In [33]:
import os
import sys
import operator
import numpy as np
import pandas as pd
from scipy import sparse
from sklearn import model_selection, preprocessing, ensemble
from sklearn.metrics import log_loss
from sklearn.feature_extraction.text import TfidfVectorizer, CountVectorizer

In [34]:
train_df = pd.read_json('../data/train.json', convert_dates = ['created'])
test_df = pd.read_json('../data/test.json', convert_dates = ['created'])

In [35]:
features_to_use  = ["bathrooms", "bedrooms", "latitude", "longitude", "price"]
# count of photos #
train_df["num_photos"] = train_df["photos"].apply(len)
test_df["num_photos"] = test_df["photos"].apply(len)

# count of "features" #
train_df["num_features"] = train_df["features"].apply(len)
test_df["num_features"] = test_df["features"].apply(len)

# count of words present in description column #
train_df["num_description_words"] = train_df["description"].apply(lambda x: len(x.split(" ")))
test_df["num_description_words"] = test_df["description"].apply(lambda x: len(x.split(" ")))

# convert the created column to datetime object so as to extract more features 
train_df["created"] = pd.to_datetime(train_df["created"])
test_df["created"] = pd.to_datetime(test_df["created"])

# Let us extract some features like year, month, day, hour from date columns #
train_df["created_year"] = train_df["created"].dt.year
test_df["created_year"] = test_df["created"].dt.year
train_df["created_month"] = train_df["created"].dt.month
test_df["created_month"] = test_df["created"].dt.month
train_df["created_day"] = train_df["created"].dt.day
test_df["created_day"] = test_df["created"].dt.day
train_df["created_hour"] = train_df["created"].dt.hour
test_df["created_hour"] = test_df["created"].dt.hour

# adding all these new features to use list #
features_to_use.extend(["num_photos", "num_features", "num_description_words","created_year", "created_month", "created_day", "listing_id", "created_hour"])

In [36]:
categorical = ["display_address", "manager_id", "building_id", "street_address"]
for f in categorical:
        if train_df[f].dtype=='object':
            #print(f)
            lbl = preprocessing.LabelEncoder()
            lbl.fit(list(train_df[f].values) + list(test_df[f].values))
            train_df[f] = lbl.transform(list(train_df[f].values))
            test_df[f] = lbl.transform(list(test_df[f].values))
            features_to_use.append(f)

In [37]:
train_df['features'] = train_df["features"].apply(lambda x: " ".join(["_".join(i.split(" ")) for i in x]))
test_df['features'] = test_df["features"].apply(lambda x: " ".join(["_".join(i.split(" ")) for i in x]))
print(train_df["features"].head())
tfidf = CountVectorizer(stop_words='english', max_features=200)
tr_sparse = tfidf.fit_transform(train_df["features"])
te_sparse = tfidf.transform(test_df["features"])

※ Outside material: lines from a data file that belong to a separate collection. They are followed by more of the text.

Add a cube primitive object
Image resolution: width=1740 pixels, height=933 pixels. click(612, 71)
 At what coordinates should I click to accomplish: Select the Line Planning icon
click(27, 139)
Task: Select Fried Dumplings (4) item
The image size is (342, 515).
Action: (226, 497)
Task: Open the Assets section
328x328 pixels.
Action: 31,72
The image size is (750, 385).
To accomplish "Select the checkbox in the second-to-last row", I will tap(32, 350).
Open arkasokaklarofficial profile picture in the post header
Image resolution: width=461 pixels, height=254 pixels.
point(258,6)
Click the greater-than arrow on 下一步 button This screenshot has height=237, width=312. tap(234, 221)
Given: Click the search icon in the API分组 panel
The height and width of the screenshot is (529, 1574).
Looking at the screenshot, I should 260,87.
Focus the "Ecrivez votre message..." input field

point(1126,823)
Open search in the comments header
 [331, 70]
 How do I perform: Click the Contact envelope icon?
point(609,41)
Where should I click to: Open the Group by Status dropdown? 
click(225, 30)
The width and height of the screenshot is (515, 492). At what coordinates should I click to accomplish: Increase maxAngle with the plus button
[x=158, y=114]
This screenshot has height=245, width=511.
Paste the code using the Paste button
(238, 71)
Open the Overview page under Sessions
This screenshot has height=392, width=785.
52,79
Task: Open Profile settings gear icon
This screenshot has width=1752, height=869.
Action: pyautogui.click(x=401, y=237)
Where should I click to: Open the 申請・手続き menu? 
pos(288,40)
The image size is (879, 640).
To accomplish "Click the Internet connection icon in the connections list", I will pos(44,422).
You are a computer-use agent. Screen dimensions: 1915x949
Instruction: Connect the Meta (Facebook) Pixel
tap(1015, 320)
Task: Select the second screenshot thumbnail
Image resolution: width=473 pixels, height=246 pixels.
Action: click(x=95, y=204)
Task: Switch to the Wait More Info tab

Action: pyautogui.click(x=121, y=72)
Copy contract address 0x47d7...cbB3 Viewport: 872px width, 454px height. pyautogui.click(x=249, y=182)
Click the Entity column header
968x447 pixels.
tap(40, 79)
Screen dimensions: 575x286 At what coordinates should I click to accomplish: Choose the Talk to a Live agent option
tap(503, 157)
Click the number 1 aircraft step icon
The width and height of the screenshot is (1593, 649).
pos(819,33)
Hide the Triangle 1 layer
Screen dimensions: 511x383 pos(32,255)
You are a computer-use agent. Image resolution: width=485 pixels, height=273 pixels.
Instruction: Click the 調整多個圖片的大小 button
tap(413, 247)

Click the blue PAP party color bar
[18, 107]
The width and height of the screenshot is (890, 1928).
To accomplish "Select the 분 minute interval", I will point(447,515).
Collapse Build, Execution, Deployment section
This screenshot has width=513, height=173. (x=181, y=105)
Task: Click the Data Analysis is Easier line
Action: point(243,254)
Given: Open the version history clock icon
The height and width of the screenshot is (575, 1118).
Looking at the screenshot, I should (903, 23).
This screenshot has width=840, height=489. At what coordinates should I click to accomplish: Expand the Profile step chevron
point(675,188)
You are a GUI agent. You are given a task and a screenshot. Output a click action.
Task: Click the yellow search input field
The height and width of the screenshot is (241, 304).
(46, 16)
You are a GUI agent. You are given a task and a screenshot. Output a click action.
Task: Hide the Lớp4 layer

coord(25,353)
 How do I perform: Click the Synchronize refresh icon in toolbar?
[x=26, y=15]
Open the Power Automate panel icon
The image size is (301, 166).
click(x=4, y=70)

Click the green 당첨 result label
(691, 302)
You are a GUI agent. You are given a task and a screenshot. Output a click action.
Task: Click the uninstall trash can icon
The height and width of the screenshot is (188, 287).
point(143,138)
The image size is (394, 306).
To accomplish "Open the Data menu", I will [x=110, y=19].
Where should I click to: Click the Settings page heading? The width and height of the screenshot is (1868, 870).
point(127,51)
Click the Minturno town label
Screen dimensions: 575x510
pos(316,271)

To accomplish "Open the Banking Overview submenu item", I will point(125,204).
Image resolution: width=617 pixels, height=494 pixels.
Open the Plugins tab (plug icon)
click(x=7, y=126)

10                                                         
10000     Doorman Elevator Fitness_Center Cats_Allowed D...
100004    Laundry_In_Building Dishwasher Hardwood_Floors...
100007                               Hardwood_Floors No_Fee
100013                                              Pre-War
Name: features, dtype: object


In [40]:
train_X = sparse.hstack([train_df[features_to_use], tr_sparse]).tocsr()
test_X = sparse.hstack([test_df[features_to_use], te_sparse]).tocsr()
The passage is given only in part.